Sure, but Hurricane Katrina isn’t an example of anything extreme, except for incompetence at the local and state levels in Louisiana, and within the Corps of Engineers. Katrina itself was nothing special- it made landfall as a Category 3 storm, and was down to a 1-2 in terms of wind by the time it hit New Orleans. What fucked the city was the failure of the levee system, not the intensity of the storm itself; other storms like Ike have had higher storm surges, and others have had higher winds, yet none of them had the degree of loss of life that Katrina did.

I think a lot of people tend to equate financial damage with actual intensity of the weather pattern- this isn’t so at all. The two most expensive hurricanes recently were Sandy and Katrina, and neither of them were anything particularly special at all. Katrina’s main damage was due to a wretched levee system that failed, and Sandy’s was for the most part, due to it hitting an utterly unprepared part of the country. I suspect had it hit Florida or the Gulf Coast, the story would have been quite different.

A “storm” and a “flood” are not comparably measured events, and should not be thrown into the same basket of nomenclature. The concept of a xxx-year event began with floods, for the purposes of the security of land use in a given locality. A flood is very easy to quantify according to a single measurement – the height of the water, without which, there is no flood. A “storm” can include so many meteorological variables (wind speed, rainfall, temperature, duration,time of year, etc.) that an extreme of any one of them doesn’t necessarily define a “storm” in totality.

Agree with almost all you said.

Quibble: Katrina damaged a lot more than just New Orleans. Because although it wasn’t extra windy or extra rainy or particularly extra storm-surgy, it was friggin’ extra-specially huge. And as such it devastated a couple hundred miles of Gulf Coast, not 20 or 40 miles as is typical.

NO got all the headlines, but the total seriously damaged area was larger than all of England.

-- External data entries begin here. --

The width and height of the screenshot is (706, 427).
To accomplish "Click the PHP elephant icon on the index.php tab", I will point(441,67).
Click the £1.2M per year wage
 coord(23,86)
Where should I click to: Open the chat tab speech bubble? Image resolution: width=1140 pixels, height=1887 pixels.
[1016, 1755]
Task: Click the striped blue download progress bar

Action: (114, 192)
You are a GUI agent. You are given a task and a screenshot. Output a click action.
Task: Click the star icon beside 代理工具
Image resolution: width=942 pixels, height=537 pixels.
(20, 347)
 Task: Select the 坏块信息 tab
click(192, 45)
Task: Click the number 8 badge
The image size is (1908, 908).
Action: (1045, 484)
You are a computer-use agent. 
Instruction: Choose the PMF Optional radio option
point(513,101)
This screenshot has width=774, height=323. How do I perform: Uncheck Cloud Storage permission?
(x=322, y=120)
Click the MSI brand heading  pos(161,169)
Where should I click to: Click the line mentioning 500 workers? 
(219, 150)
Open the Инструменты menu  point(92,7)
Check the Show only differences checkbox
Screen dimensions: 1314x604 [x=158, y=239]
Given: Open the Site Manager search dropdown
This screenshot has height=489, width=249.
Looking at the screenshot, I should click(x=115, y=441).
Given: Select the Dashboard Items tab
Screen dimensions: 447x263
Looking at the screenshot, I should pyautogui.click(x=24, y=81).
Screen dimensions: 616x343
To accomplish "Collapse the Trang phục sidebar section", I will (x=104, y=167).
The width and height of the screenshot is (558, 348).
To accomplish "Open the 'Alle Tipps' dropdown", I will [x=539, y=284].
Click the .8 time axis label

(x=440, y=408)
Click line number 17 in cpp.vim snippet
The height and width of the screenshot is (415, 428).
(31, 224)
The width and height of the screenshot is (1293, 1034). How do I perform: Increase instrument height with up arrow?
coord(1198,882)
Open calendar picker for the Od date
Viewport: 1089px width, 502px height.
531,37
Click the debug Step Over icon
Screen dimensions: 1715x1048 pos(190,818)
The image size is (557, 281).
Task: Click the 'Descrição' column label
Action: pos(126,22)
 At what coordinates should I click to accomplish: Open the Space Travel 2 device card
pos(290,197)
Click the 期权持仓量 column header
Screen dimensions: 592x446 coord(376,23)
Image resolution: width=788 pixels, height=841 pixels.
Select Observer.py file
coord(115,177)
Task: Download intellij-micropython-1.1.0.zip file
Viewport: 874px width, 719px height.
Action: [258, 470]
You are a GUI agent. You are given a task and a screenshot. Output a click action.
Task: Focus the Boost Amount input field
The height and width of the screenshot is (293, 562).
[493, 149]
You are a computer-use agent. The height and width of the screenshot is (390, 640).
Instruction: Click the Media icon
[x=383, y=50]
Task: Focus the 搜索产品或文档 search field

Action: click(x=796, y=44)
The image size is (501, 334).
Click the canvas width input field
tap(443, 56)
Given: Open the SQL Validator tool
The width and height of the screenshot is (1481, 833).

This flood event in South Carolina has been (arbitrarily) set at having a 0.1% chance of occurring in any given year. This translates into lay-speak as a “1,000 year flood event”. I’m extending the definition of a “100-year flood event”, which is a flood event having a 1% chance of occurring in a given year. We’ve only a couple hundreds years of hard data, these probabilities are more guesswork than anything.

I’ll admit to not having knowledge about how these event estimates are formulated, but the notion of taking the period over which an event is expected to occur not more than once and dividing it into 100% to get a per annum probability of occurance, or vice versa, is completely wrong in even a naive sense. Applying a statistial distribution to even a modest population of historical data, however, can give a credible estimate and is the the typical way of estimating a probability of occurring over a specified time interval, assuming that the phenomenon is normally distributed and understanding that events at the extremes will certainly deviate from the normal.

Stranger

When you get into the 1 in 100,000 year event territory, you have to start including things like 800 foot tsunami. That begins to stretch the definition of “weather”.
Here’s a 1720 foot wave back just in 1958.

Yes. The Boulder floods of 2013 were only a 100 year flood, due to it being at the end of a dry summer, very dry soil, and the creeks being at a trickle with the snowmelt long since over. It was, however, a 1000 year rain event, with 19" of rain falling in five days in a month that averages about 2" of rain (all month.)